- _What is asked_
Reproduce word for word the lines running from the one containing "Collapse the 微信硬件 sidebar section" to the one containing "pos(453,803)", including both.

+++ Records for processing +++

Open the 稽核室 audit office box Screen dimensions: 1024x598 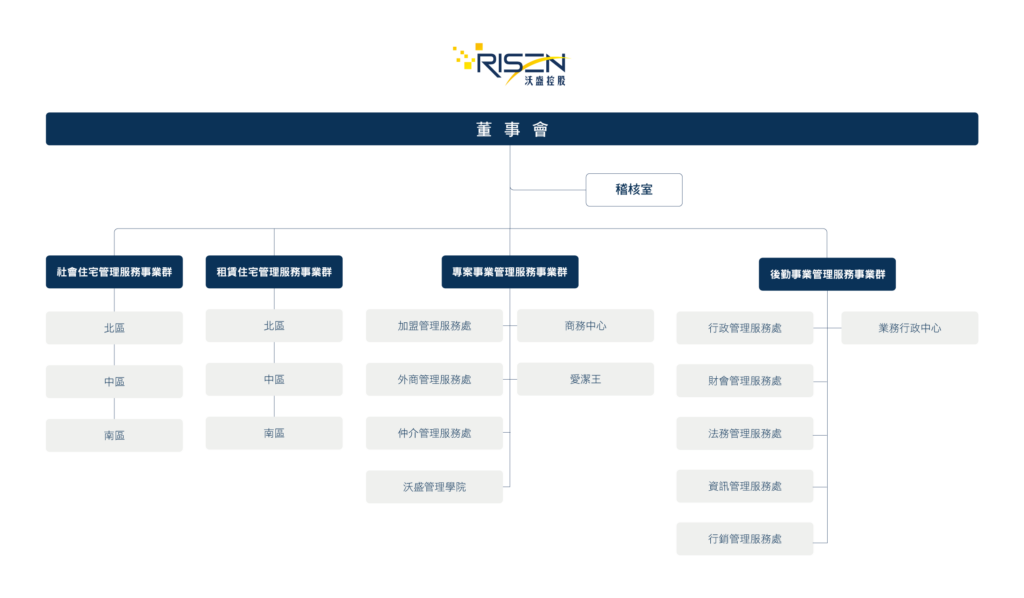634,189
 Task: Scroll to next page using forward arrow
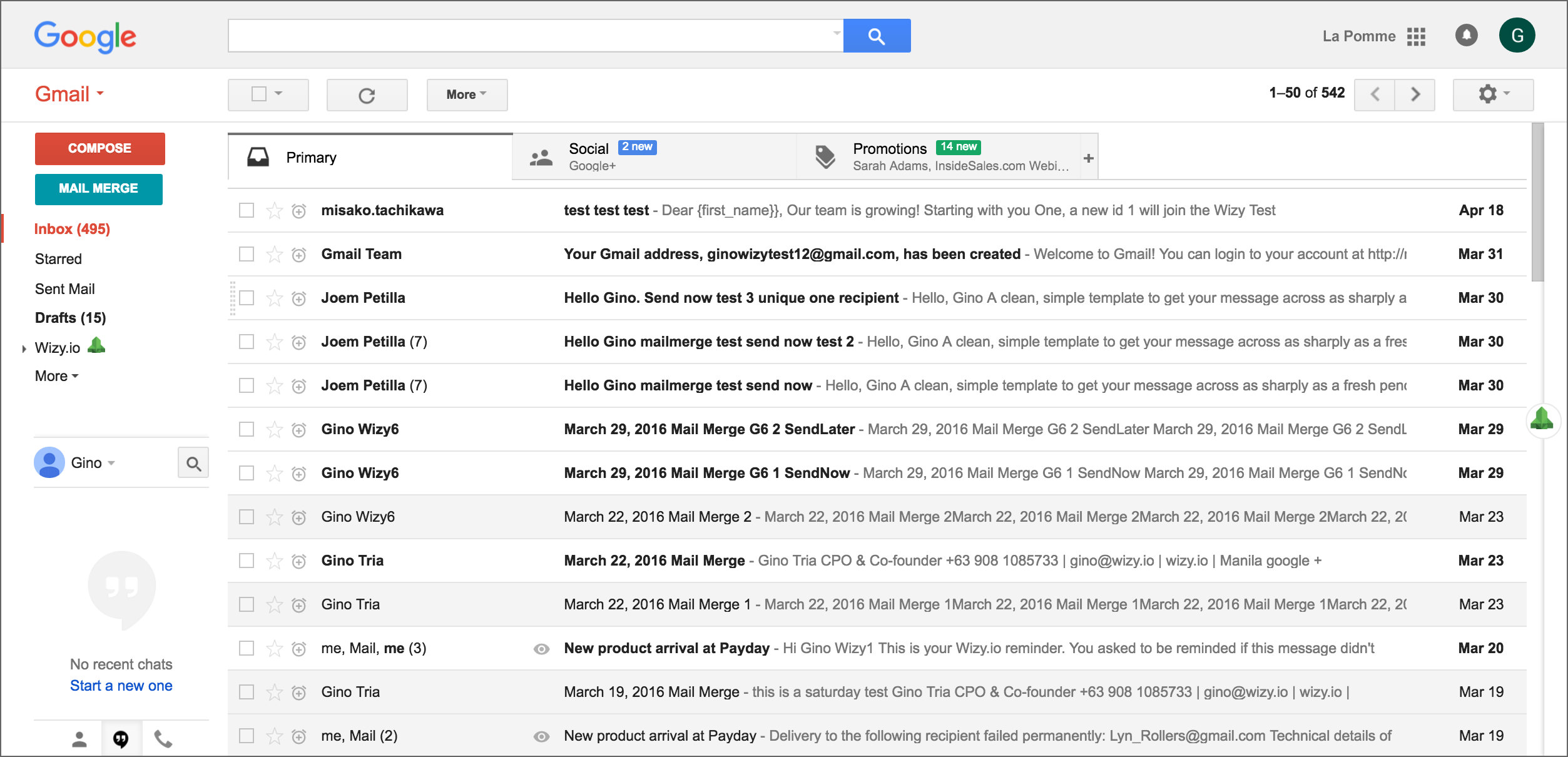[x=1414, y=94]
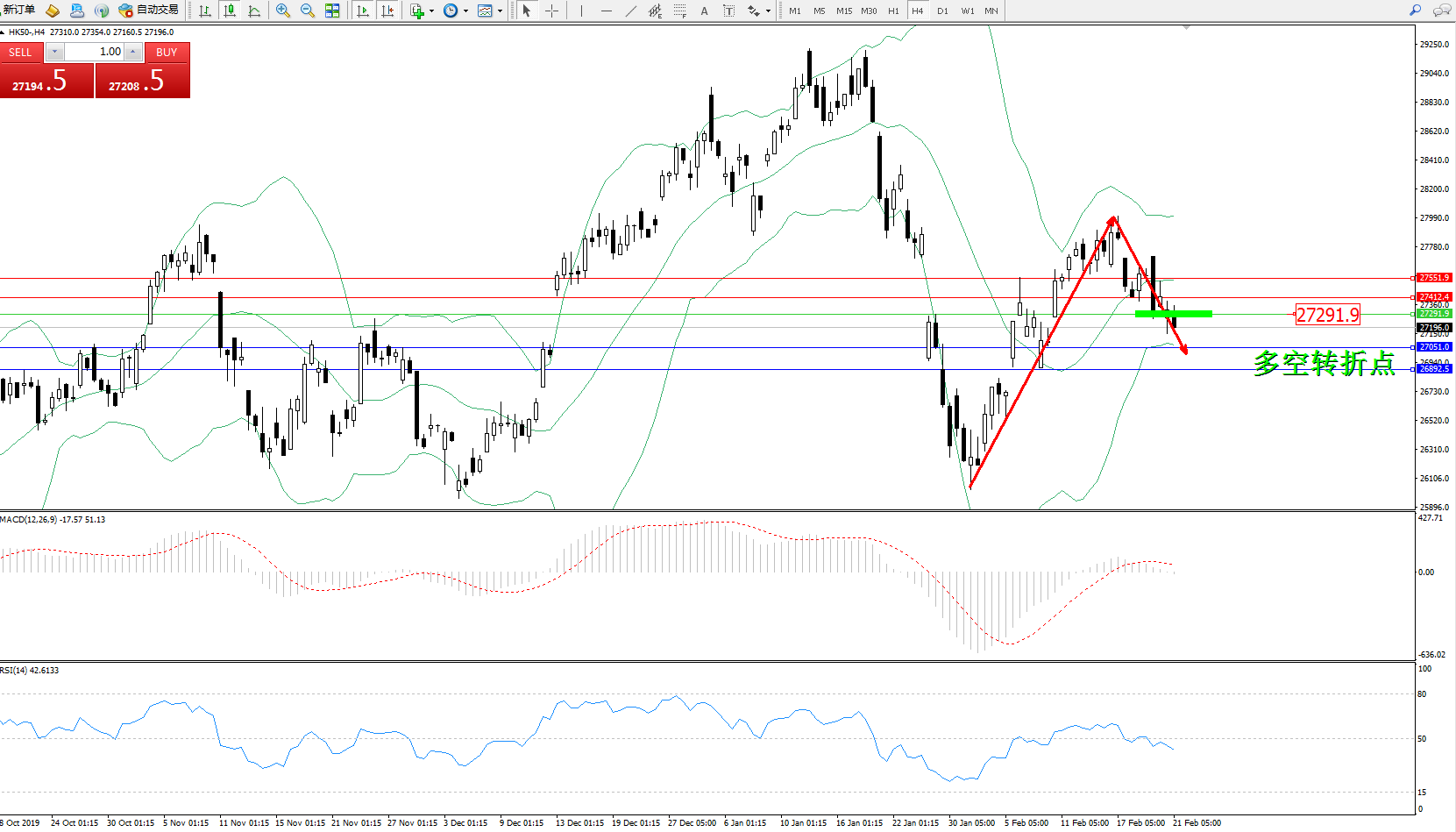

+++
+++ Records for processing +++

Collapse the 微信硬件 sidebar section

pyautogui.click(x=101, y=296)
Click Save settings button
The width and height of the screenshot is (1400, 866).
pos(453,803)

+++

- _Task result_
Collapse the 微信硬件 sidebar section

pyautogui.click(x=101, y=296)
Click Save settings button
The width and height of the screenshot is (1400, 866).
pos(453,803)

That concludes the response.